Lesson 1 – An Overview of Special & Inclusive Education

I. What is Special Education?

SPED is defined as individually planned, systematically implemented, and carefully evaluated


instruction to help exceptional children achieve the greatest possible personal self-sufficiency and success
in present and future environment.

Breaking down the definition…

Individually planned instruction


- Individualized Education Program (IEP) is implemented

Systematically implemented and evaluated instruction


- Each type of children with special needs requires particular educational services, curriculum goals,
competencies and skills, educational approaches, strategies and procedures in the evaluation of
learning skills

Personal self-sufficiency
- One important goal of SPED is to help the child become independent from the assistance of adults in
personal maintenance, home-making, community life, vocational, leisure activities and travel

The present environment


- Refers to the conditions in the life of the child with disability (family, the school, community where
the child lives, and other institutions that extend assistance and support to children with special
needs

The future environment


- Is a forecast of how the child with a disability can move on to the next level of education: Elementary
– Secondary – College/Vocational Program – Work place

II. Special Education in the Philippines:

1) Special Education is protected by law.

2) Special Education is a part of the country’s educational system under the Basic Education Program of
the Department of Education. The Special Education Division of the Bureau of Elementary Education
formulates policies, plans, and develops standards of programs and services.

3) Special Education is teaching children with special needs in the least restrictive environment (LRE).

There are several educational placements for children with special needs. The most preferred setting
for the LRE is Inclusive Education where students with special needs are mainstreamed in regular classes.
Other types are special schools, residential schools, self-contained classes, home-bound and hospital
instruction.

4) Special Education is purposeful intervention.

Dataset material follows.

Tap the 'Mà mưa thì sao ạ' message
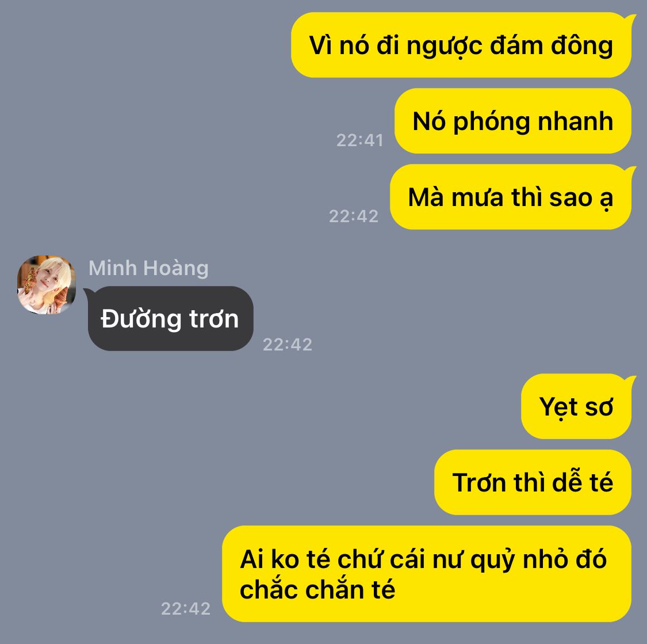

Intervention prevents, eliminates and/or overcomes the obstacles that might keep an individual with
disabilities from learning, from full and active participation in school activities, and from engaging in social
and leisure activities.

Types of Intervention:

a. Preventive intervention – designed to keep potential or minimal problems from becoming a disability
(example: new born screening)

b. Primary prevention – is designed to eliminate or counteract risk factors so a disability is not acquired
(early childhood intervention).

c. Remedial intervention – attempts to eliminate the effects of a disability

III. Common Terms Used in Special Education:

1) Developmental disability – refers to a severe, chronic disability of a child five years of age or older that
is:

a. attributed to a mental or physical impairment or a combination of both


b. manifested before the person is 22 yrs. of age
c. results in substantial functional limitations in three or more of the areas of major life activities:
self-care, language, learning, mobility, capacity for independent living, and economic self-sufficiency

2) Impairment/Disability – refers to reduced function or loss of a specific part of the body or organ.
3) Handicap – refers to a problem a person with a disability/impairment encounters when interacting with
people, events, and the physical aspects of the environment.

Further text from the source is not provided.